• **About this exercise**:
Restate word for word the entries below, starting with the line with "This screenshot has width=759, height=652." and continuing through the line with "Choose 'Switch off after debugging' option". Include both of those lines and no others.

• **Source information**:

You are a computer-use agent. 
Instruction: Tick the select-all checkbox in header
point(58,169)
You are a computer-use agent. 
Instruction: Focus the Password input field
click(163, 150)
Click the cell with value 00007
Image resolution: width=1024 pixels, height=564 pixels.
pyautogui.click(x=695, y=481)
* * *
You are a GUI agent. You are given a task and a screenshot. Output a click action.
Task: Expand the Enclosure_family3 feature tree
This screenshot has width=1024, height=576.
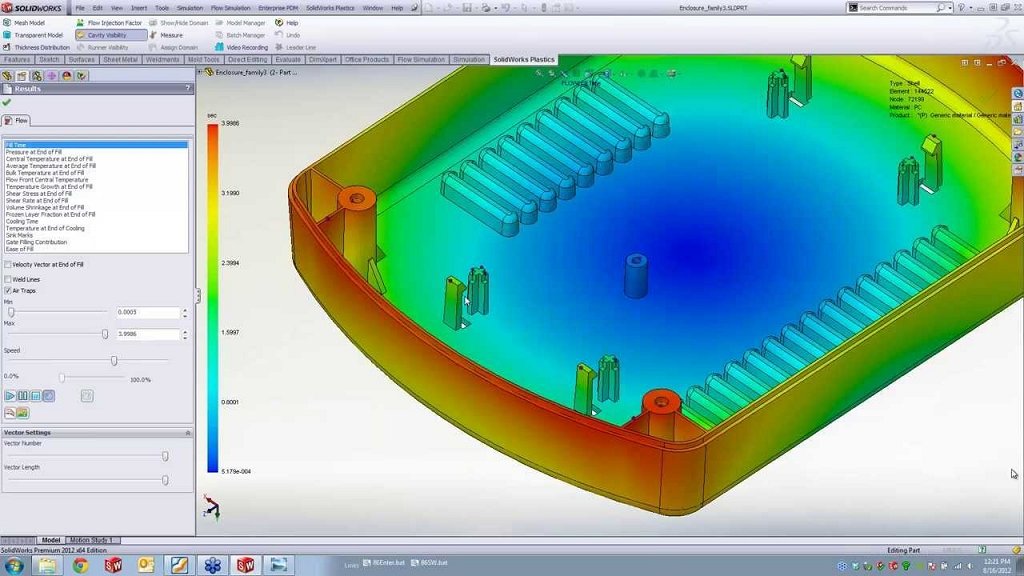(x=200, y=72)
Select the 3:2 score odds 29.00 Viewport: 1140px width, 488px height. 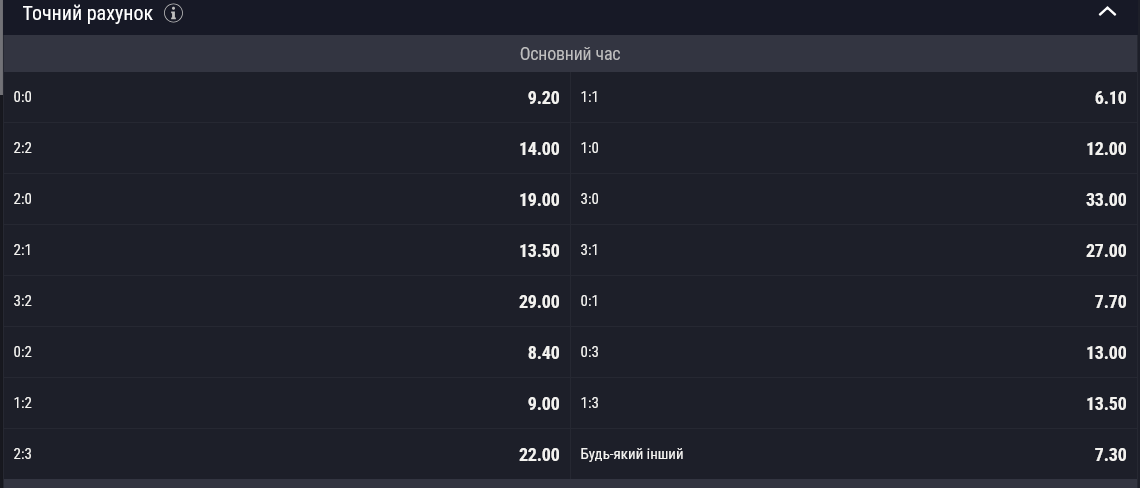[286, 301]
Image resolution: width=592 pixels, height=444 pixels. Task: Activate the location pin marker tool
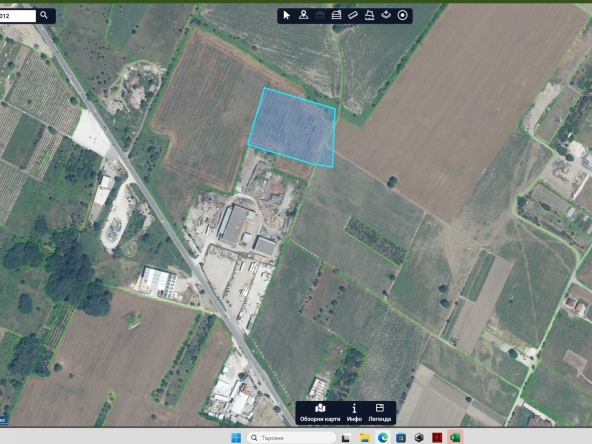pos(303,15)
...
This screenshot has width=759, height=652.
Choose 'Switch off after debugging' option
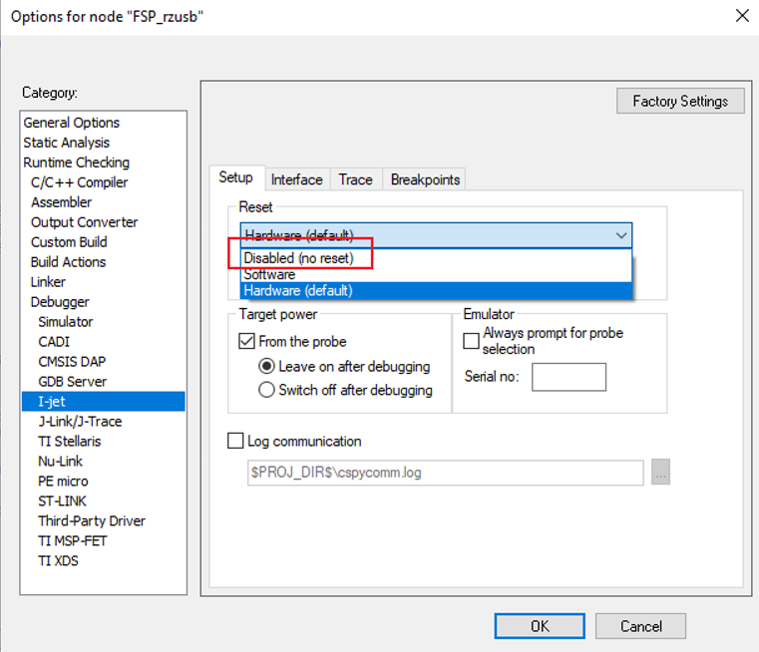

• **Result**:
This screenshot has width=759, height=652.
Choose 'Switch off after debugging' option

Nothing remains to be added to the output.